The Chain For this explanation, I will be using the following chain of 4 APIs the last API calls a database and a consumer of the chain:
The Consumer calls API 1 , API 1 calls API 2 and after API 2 has answered API 1 will call API 3 and then API 3 will call API 4. After the API 3 gets its info from a database and answers to API 2 and API 2 answered to API 1, API 1 will answer the consumer of the chain. This in a normal working chain should, depending on what the APIs do, 500-700 milliseconds.
The consumer has said it wants to have an answer within 1 second and will retry 3 times before giving an error back to his users if by then it still has not worked.

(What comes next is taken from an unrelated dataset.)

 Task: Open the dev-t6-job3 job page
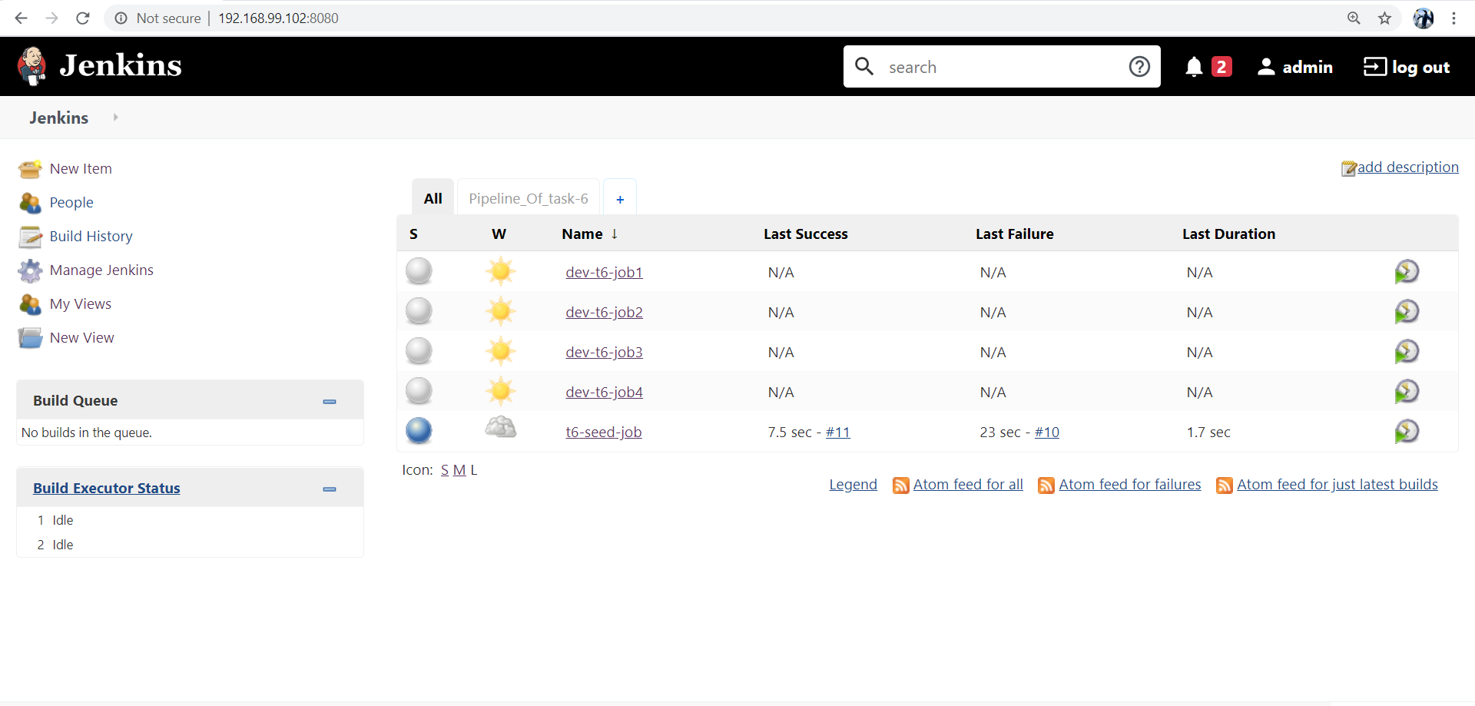pyautogui.click(x=604, y=352)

Also, important to know is that we will design our chain for 1 failure so we assume that never 2 APIs will fail at the same time.
Problem Situation 1
We want our APIs to retry as well and we want them to retry 3 times. This would mean the following. API 1 has 1 second to answer the consumer. It has 2 calls to make so we could give both of them 500ms. Then we want to retry we would then have to divide the 500ms by 3 that would make a timeout value of 166 ms. API 2 then has to answer in 166 ms if we want to retry 3 times then the timeout for the call to API 4 becomes 55 ms. But then you have 55 ms to answer API 3 from API 4 and if we still want to do a database call and 2 retries then this becomes impossibly fast with a timeout of 18 ms for the API 4 call to the database.
This brings an interesting situation to bare, what now if the database somethings answers in 50 ms and we setup the chain as described above. The API 4 will start retrying to the database. And the load on the database will become 3 times as high as expected in normal load.

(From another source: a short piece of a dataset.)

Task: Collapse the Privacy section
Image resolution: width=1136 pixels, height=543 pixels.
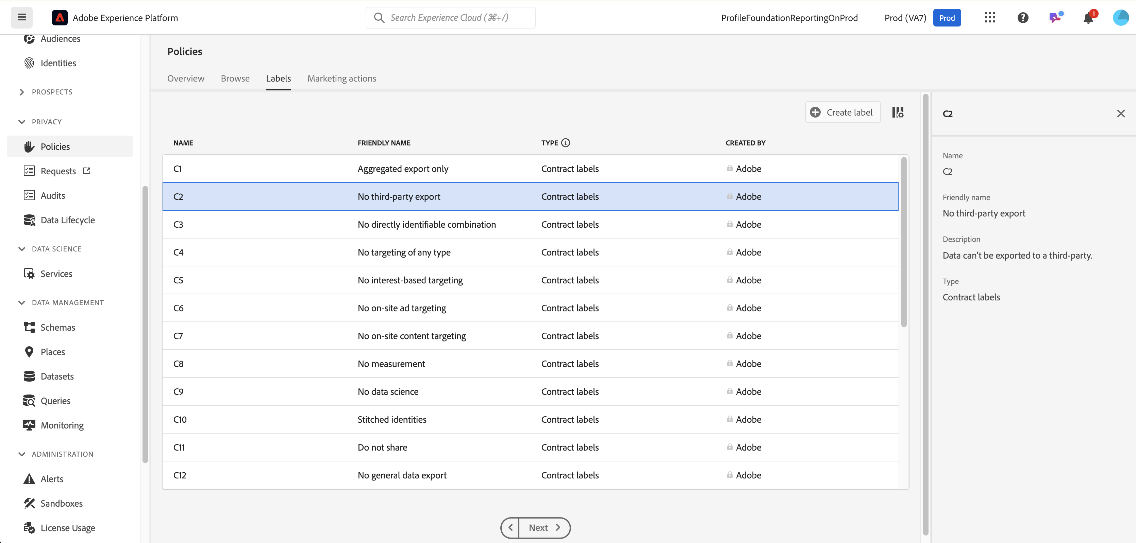Action: [22, 122]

We also ignored the design for just 1 failure rule.
Problem situation 2
Let’s say we have seen that in normal operation our P99 of all of our APIs is 400 ms because of this it is logical to set all timeouts to 400 ms because then we would answer our consumer in 99% of the times on time. That is not correct in a chain of 3 calls you will only answer the consumer 97% of the time within the timeframe. But we will ignore that for the moment. If we now also include the retries you will get a chain like this.
What happens when a API starts failing. Let’s say API 2 starts failing and only answers after 2 retries. This will also be 1,2 seconds this means that the consumer will already be retrying while we still continue with the request. So, the complete chain will get 3 times the load that was expected.
So, setting the timeouts to high or too low can give problems in the chain but how can you protect yourself from this. We will need to do it completely different
We are not going to retry in our chain. Then if the p99 is 400ms for both APIs we could set the Timeout to 600ms for API 1. This because we only have to count for 1 slow API at time. But if both the Calls now take 590 ms we are not making the 1 second that the consumer wants. So, we need to introduce a new control. We need to program our APIs now to stop processing when the waiting/timeout time of the consumer is done. For API 1 we will have to stop processing within 1 second and give the consumer an error messages back. This we will have to feed completely through the chain and we will get something like this
Conclusion In a chain getting the Timeouts correct is a lot of thinking and a lot of compromising. There are always good and bad things about all solutions. But here are some pointers : • But think about how many failures / slow APIs you have to design for. • Try not to retry your own applications in the chain this will make it a lot easier. • Stopping / breaking off a transaction is always better then breaking the timeout value of your consumer.